- **Exercise prompt**
Across all lines of the entries, tally those with the word "under" in them. The reply is the tally, by itself.

**** Data records ****

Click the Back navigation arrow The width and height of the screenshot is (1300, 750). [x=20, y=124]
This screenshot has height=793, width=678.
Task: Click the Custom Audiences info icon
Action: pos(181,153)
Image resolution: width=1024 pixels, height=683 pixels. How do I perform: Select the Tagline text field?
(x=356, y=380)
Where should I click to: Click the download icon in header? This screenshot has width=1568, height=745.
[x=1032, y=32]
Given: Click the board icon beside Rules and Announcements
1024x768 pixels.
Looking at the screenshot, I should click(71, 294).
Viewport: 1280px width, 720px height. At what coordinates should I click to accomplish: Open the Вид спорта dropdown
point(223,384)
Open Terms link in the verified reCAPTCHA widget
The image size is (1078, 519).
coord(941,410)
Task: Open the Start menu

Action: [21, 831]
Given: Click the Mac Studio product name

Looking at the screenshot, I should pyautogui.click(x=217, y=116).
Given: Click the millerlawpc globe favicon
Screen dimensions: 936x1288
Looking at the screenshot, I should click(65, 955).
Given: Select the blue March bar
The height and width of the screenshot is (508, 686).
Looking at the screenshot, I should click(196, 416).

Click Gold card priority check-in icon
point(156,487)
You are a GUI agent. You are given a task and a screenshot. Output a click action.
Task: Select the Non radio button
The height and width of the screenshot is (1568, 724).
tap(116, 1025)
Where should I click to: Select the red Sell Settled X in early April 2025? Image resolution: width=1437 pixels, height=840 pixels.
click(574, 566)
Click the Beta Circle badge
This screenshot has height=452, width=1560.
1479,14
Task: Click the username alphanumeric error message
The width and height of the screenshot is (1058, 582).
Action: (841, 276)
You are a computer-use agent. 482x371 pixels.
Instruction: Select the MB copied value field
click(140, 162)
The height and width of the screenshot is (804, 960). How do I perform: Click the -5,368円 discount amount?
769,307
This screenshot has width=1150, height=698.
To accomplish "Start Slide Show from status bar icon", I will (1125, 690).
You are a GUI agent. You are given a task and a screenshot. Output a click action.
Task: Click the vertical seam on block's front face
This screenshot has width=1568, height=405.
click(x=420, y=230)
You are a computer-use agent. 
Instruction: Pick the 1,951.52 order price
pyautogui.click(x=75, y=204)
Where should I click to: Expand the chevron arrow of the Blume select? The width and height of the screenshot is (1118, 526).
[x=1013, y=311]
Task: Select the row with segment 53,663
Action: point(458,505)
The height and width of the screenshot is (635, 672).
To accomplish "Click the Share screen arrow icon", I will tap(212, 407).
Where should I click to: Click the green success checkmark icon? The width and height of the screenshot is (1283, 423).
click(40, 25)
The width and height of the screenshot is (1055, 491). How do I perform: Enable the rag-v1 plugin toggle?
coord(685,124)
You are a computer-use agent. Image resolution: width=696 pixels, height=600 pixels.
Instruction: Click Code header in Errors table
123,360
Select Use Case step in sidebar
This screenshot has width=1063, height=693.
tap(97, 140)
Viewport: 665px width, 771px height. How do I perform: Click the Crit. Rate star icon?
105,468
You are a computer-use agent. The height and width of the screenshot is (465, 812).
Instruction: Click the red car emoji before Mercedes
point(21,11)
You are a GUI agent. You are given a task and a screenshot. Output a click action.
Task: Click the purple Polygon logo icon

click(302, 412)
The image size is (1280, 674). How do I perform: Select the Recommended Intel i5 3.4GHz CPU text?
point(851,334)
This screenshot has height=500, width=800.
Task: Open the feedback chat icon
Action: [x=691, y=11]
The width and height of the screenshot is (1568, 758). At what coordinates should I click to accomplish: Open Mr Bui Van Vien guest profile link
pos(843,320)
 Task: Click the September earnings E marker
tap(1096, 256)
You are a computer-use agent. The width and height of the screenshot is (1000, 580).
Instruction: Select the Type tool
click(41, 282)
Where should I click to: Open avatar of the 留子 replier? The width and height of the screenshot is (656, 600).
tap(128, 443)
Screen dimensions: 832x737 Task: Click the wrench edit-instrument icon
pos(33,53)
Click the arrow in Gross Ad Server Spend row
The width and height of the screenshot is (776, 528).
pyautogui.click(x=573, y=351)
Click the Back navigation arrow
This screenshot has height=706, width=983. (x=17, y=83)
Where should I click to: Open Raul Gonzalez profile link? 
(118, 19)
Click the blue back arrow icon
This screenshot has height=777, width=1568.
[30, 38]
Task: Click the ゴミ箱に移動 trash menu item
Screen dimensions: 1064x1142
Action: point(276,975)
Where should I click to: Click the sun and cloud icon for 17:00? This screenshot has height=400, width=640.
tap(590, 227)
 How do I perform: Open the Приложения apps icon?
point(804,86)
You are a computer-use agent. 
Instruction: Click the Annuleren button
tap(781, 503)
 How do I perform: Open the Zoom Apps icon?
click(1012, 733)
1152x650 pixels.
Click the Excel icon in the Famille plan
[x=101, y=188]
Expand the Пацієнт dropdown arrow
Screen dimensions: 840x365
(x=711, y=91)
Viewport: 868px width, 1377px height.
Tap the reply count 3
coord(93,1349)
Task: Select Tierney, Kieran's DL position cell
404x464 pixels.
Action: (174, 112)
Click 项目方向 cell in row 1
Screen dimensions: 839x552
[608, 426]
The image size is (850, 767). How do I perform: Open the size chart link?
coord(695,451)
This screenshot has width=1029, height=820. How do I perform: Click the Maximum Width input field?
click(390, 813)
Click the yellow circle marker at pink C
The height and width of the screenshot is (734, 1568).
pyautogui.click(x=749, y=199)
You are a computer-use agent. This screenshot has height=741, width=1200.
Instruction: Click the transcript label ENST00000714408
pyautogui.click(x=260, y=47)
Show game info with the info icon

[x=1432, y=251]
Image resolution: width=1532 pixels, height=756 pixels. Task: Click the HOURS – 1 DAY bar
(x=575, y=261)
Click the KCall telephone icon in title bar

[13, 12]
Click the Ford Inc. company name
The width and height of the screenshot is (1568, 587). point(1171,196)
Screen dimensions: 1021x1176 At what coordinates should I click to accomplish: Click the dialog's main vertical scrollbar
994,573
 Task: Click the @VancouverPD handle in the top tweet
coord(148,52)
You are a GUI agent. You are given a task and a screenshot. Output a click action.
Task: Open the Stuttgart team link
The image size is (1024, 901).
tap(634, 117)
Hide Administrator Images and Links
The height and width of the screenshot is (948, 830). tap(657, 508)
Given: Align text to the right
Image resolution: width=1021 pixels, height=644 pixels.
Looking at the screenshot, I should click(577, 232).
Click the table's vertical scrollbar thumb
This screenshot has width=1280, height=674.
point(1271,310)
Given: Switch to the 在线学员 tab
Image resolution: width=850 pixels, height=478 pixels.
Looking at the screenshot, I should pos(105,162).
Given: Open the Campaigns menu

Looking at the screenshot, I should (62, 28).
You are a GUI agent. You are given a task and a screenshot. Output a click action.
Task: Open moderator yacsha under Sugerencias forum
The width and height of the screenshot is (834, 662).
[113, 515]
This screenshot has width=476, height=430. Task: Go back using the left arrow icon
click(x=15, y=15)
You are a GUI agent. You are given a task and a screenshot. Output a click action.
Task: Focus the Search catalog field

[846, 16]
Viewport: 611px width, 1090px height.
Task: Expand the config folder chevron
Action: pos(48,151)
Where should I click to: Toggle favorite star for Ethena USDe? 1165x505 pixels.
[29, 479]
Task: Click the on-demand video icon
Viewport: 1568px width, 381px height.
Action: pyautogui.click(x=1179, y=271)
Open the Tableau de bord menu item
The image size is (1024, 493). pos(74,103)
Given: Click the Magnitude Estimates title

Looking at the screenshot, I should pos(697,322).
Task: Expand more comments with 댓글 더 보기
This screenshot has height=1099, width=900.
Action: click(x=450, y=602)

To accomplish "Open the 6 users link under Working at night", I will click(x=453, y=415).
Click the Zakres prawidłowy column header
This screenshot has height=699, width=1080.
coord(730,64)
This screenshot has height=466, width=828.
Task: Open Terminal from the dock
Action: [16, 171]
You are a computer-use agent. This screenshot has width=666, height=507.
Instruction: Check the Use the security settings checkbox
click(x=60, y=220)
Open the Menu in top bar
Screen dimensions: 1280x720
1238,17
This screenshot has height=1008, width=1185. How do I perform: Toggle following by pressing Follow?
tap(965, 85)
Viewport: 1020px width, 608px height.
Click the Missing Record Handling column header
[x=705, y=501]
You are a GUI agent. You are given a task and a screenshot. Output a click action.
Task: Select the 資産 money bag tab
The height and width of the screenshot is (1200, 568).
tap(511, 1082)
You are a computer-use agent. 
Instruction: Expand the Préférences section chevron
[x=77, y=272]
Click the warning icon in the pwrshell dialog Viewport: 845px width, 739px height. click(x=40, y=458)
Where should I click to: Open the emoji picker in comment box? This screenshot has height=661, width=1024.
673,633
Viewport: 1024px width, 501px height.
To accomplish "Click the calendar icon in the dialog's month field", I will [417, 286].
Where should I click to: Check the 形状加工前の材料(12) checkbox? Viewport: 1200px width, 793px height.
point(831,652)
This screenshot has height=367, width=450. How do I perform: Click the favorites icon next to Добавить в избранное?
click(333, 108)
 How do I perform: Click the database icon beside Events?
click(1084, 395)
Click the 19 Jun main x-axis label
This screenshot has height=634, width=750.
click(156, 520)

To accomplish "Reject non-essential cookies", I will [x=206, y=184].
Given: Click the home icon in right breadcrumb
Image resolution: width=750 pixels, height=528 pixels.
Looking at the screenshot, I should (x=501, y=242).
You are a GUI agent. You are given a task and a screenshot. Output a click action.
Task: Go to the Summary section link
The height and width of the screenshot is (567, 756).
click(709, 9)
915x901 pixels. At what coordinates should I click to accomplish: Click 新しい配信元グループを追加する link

****

- **Task response**
2